Provided passage

The Million-User Tax
I audited a startup's AWS stack. $2,300/month. 200 users. Here's what it cost them, and how to stop paying it
The hardest conversation I have with technical founders isn’t about the product. It’s about the stack.
Not because the stack is broken. Usually it’s impressive. The problem is that it’s built for a company that doesn’t exist yet, at a cost the actual company can’t afford.
A founder I know reached out a few months ago. Building an AI startup, wanted to talk through the direction. We got on a call and he shared his screen.
The architecture diagram was beautiful.
Twelve microservices. Kubernetes on EKS with eight worker nodes. Multi-AZ RDS with two read replicas. Private VPC, NAT gateways, three load balancers. A dedicated GPU inference endpoint on a g4dn.xlarge. Separate CI/CD pipelines per service. The kind of diagram you’d hold up as a textbook example of production architecture.
I asked how many users they had.
Two hundred monthly active users.
What That’s Actually Costing You
Let me show you the numbers, because this is where most founders go quiet.

Data excerpt
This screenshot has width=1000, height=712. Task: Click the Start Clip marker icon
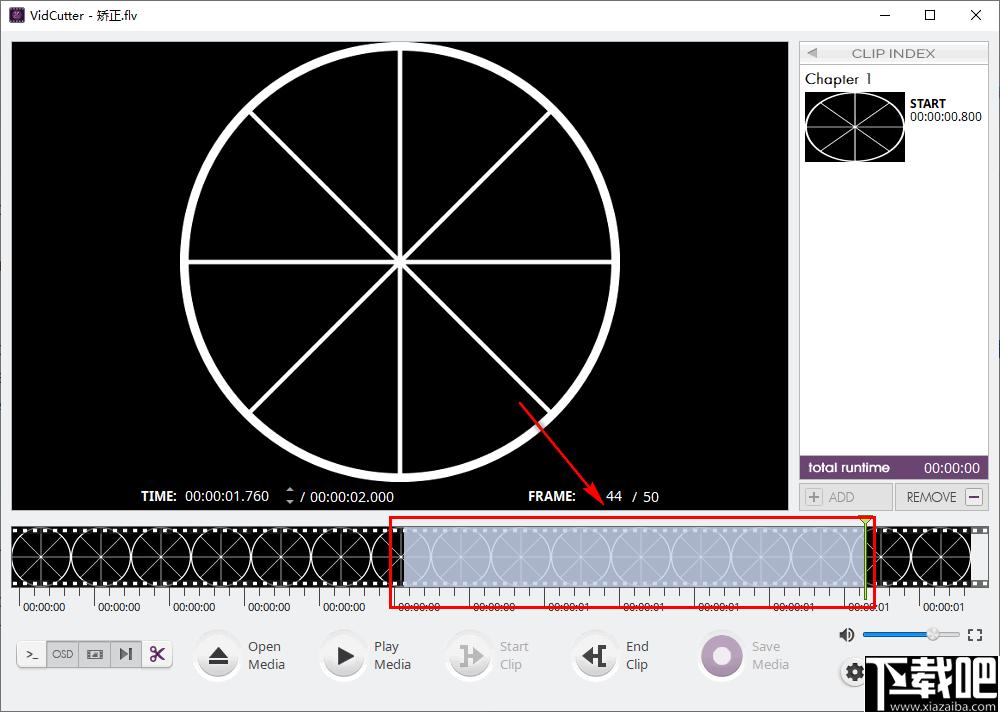(471, 655)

Problems
[A] In the stack-audit article, rewrite the paragraph beginning "Twelve microservices." as a bulleted list that keeps its main facts.
[B] Duplicate the part of the stack-audit article that begins at the words "Twelve microservices. Kubernetes" and stops after "users they had.".

The results
[A]
- Twelve microservices
- Kubernetes on EKS with eight worker nodes
- Multi-AZ RDS with two read replicas
- Private VPC, NAT gateways and three load balancers
- A dedicated GPU inference endpoint on a g4dn.xlarge
- Separate CI/CD pipelines for each service
- Overall, a textbook example of production architecture

[B]
Twelve microservices. Kubernetes on EKS with eight worker nodes. Multi-AZ RDS with two read replicas. Private VPC, NAT gateways, three load balancers. A dedicated GPU inference endpoint on a g4dn.xlarge. Separate CI/CD pipelines per service. The kind of diagram you’d hold up as a textbook example of production architecture.
I asked how many users they had.